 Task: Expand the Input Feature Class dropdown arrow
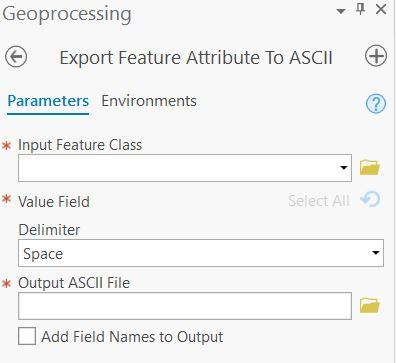[x=344, y=168]
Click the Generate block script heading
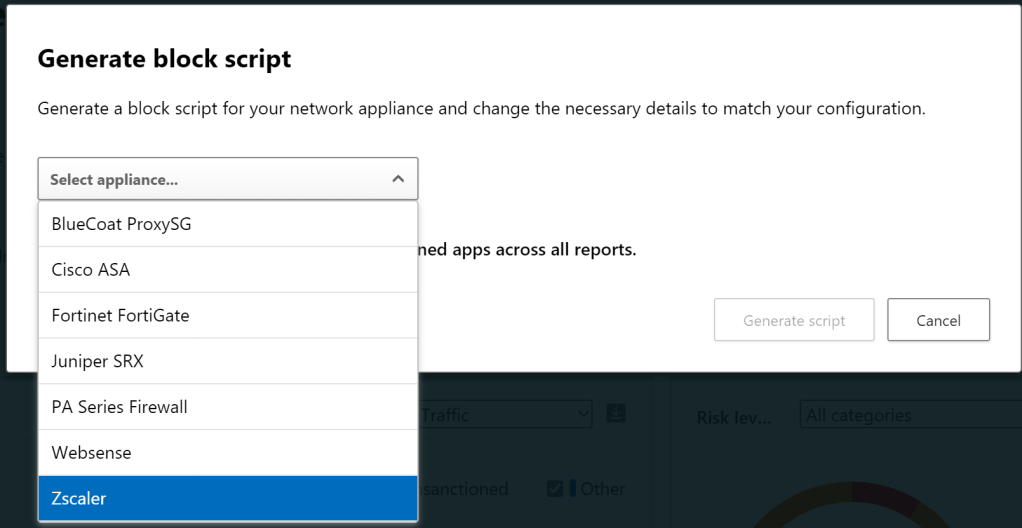Image resolution: width=1022 pixels, height=528 pixels. pyautogui.click(x=164, y=59)
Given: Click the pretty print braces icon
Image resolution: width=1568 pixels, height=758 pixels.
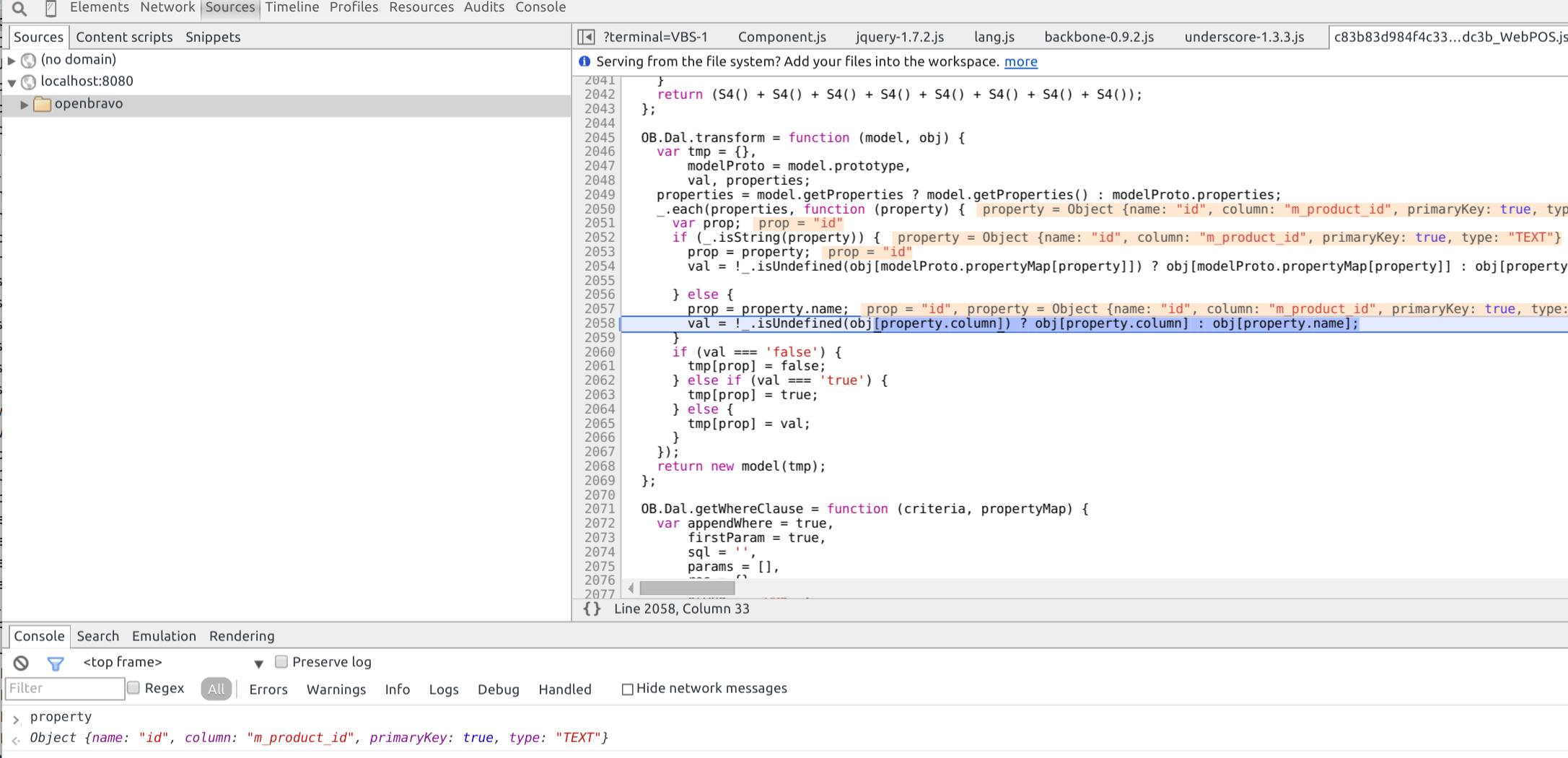Looking at the screenshot, I should coord(592,609).
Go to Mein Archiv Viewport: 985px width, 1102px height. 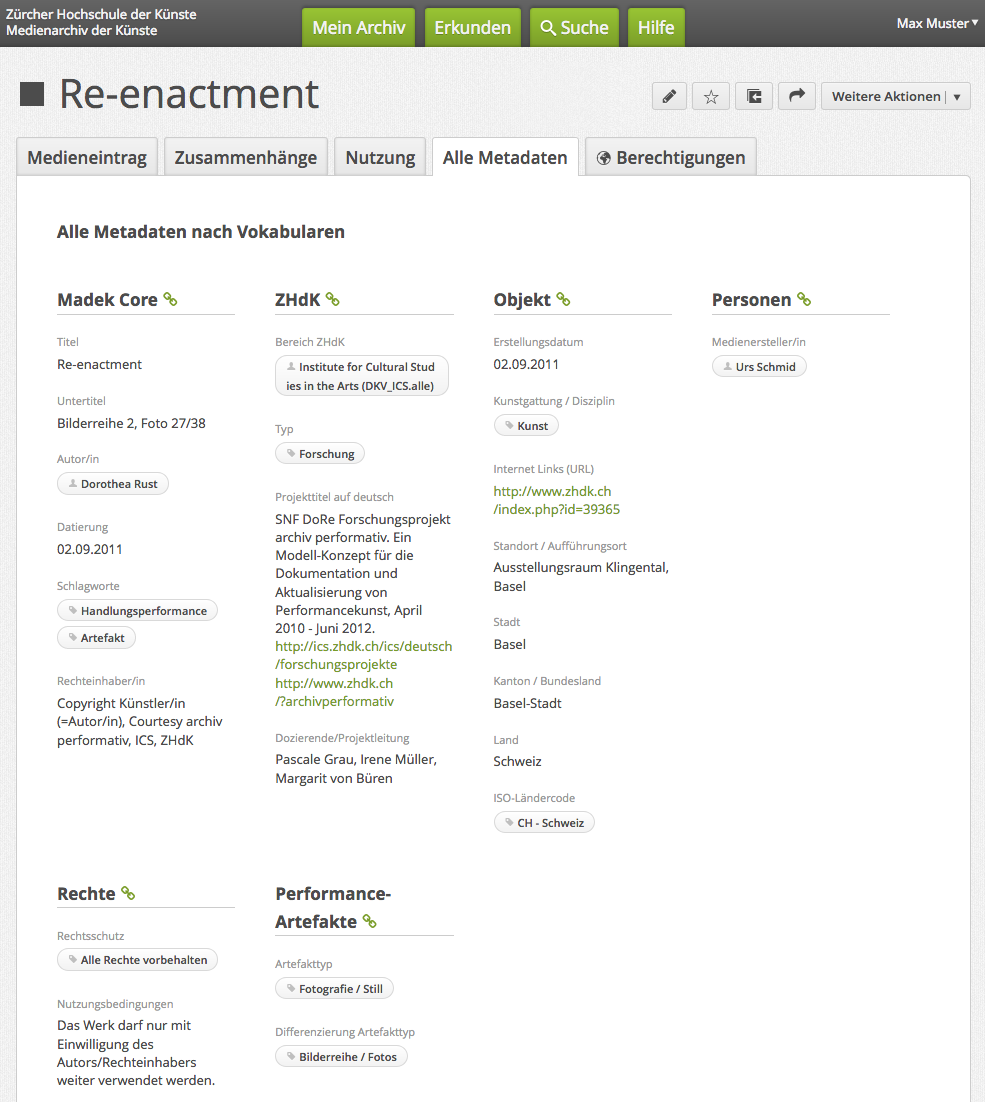tap(359, 28)
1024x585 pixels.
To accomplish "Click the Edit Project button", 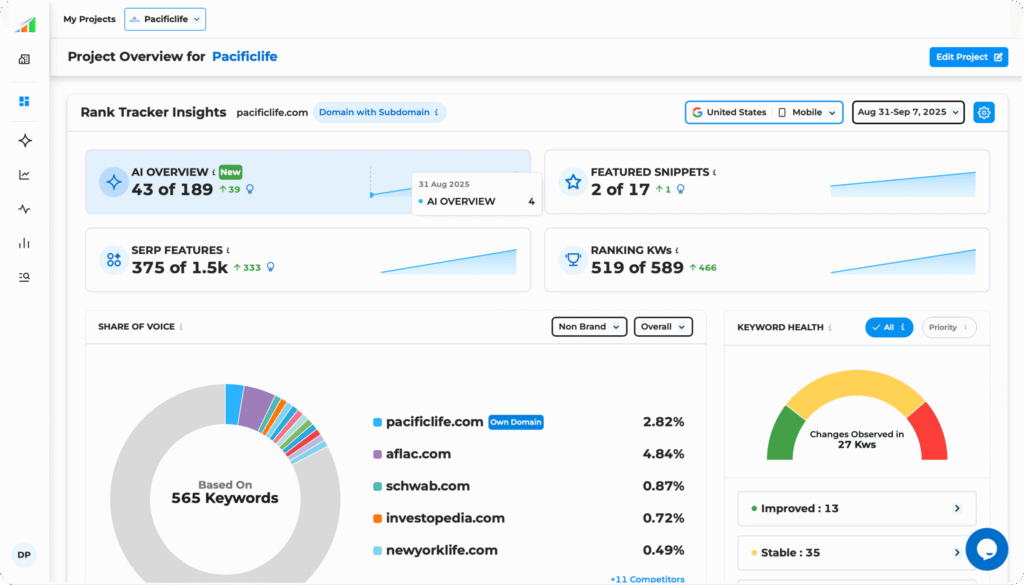I will [x=967, y=57].
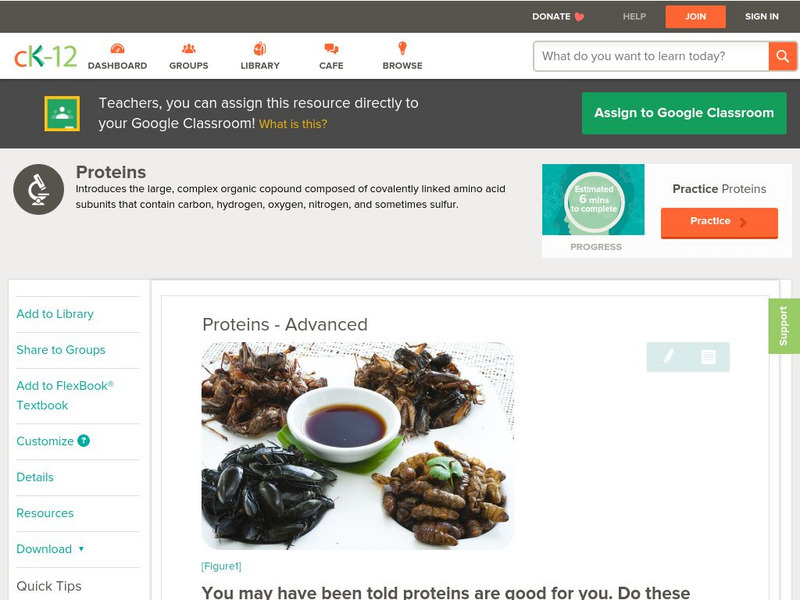Click the search input field

[651, 56]
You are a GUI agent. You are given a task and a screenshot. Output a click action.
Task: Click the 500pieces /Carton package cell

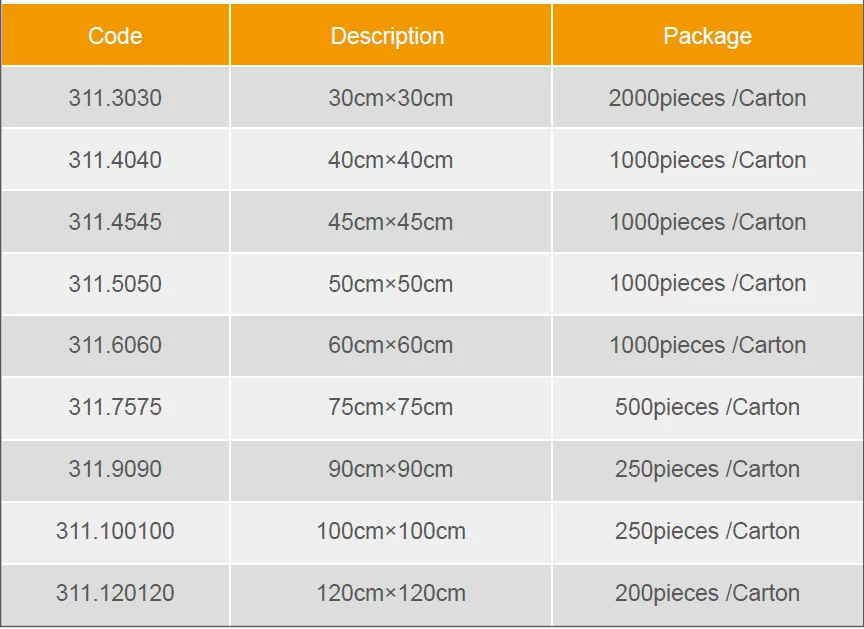708,407

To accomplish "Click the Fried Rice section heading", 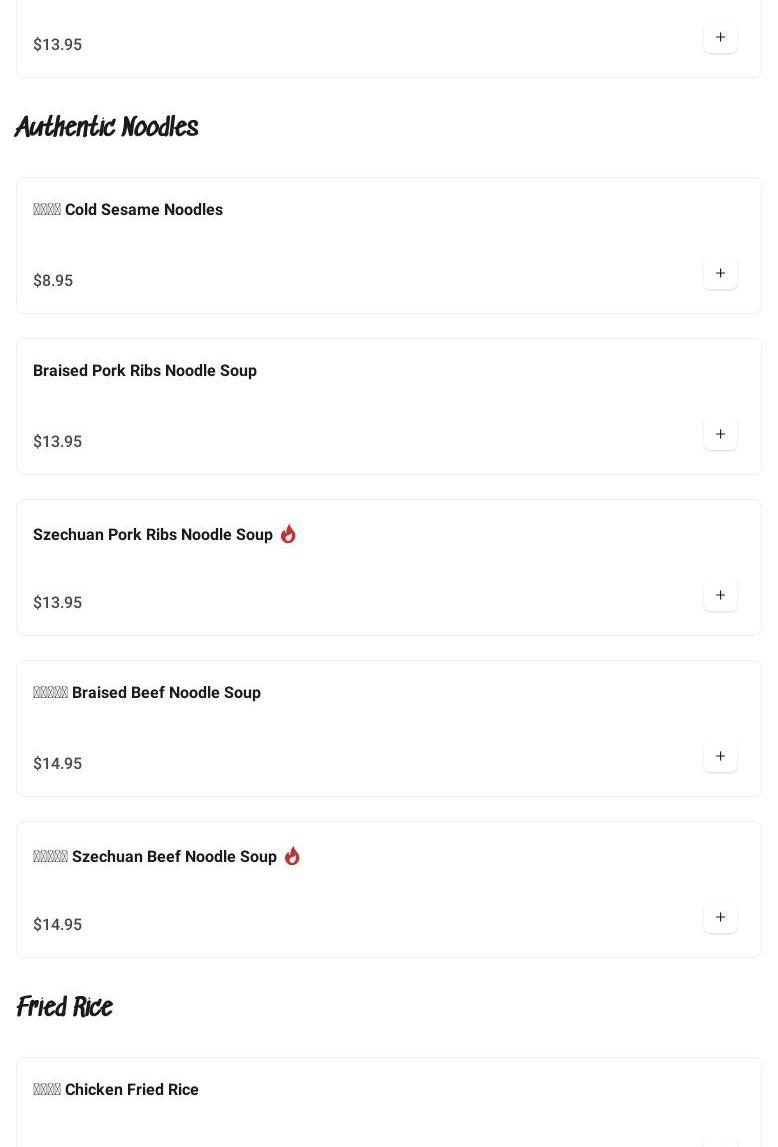I will point(64,1007).
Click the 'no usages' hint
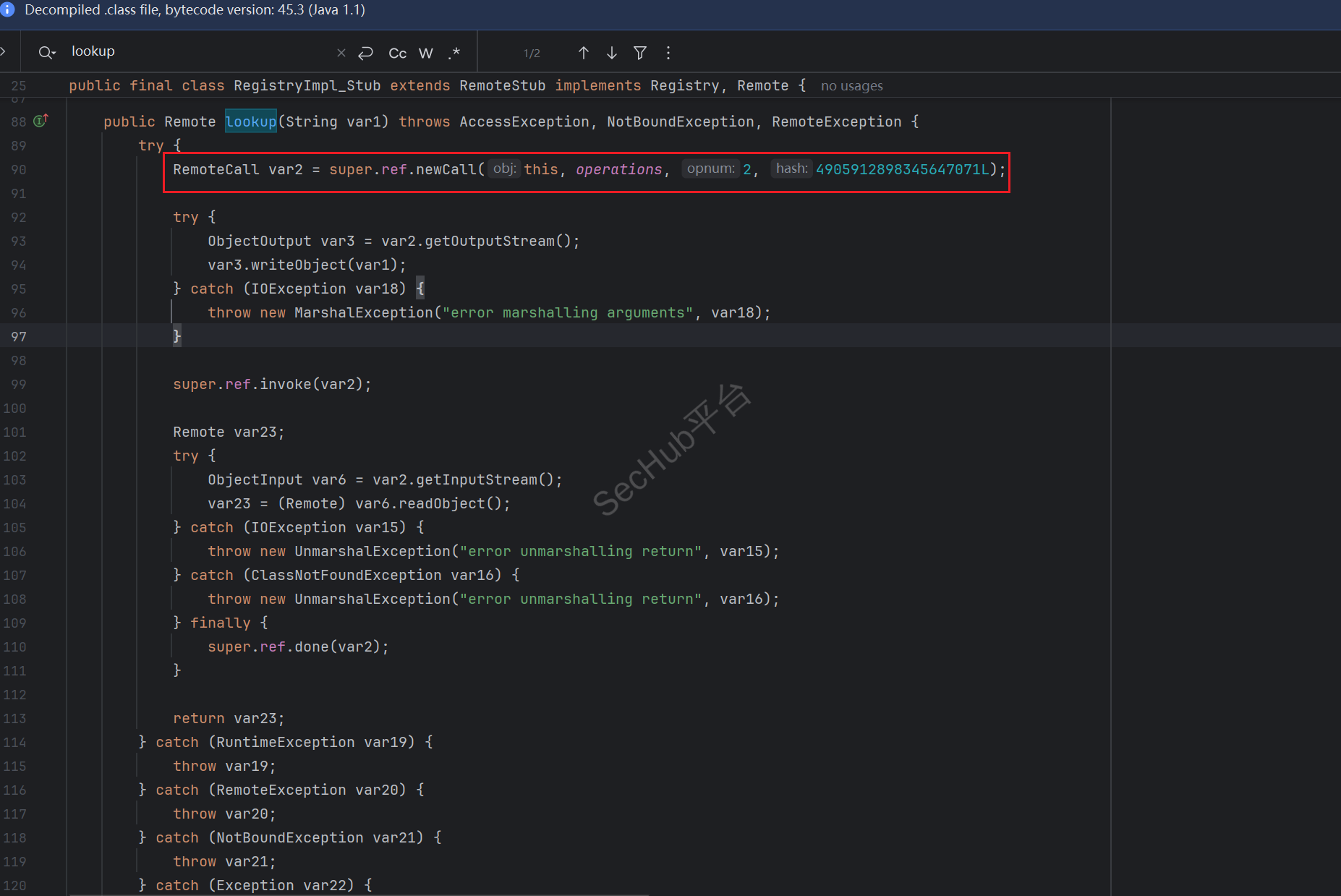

════

GEGEVEN OPDRACHT:
Zet alles van het begin van de records hierboven tot en met de regel met "Looking at the" om naar een JSON-lijst van strings, één string per regel, zonder lege regels. Laat de afbeeldingen weg.

ANTWOORD OEFENING:
[
  " Task: Expand the Input Feature Class dropdown arrow",
  "[x=344, y=168]",
  "Click the Generate block script heading",
  "Image resolution: width=1022 pixels, height=528 pixels. pyautogui.click(x=164, y=59)",
  "Given: Click the pretty print braces icon",
  "Image resolution: width=1568 pixels, height=758 pixels.",
  "Looking at the screenshot, I should coord(592,609)."
]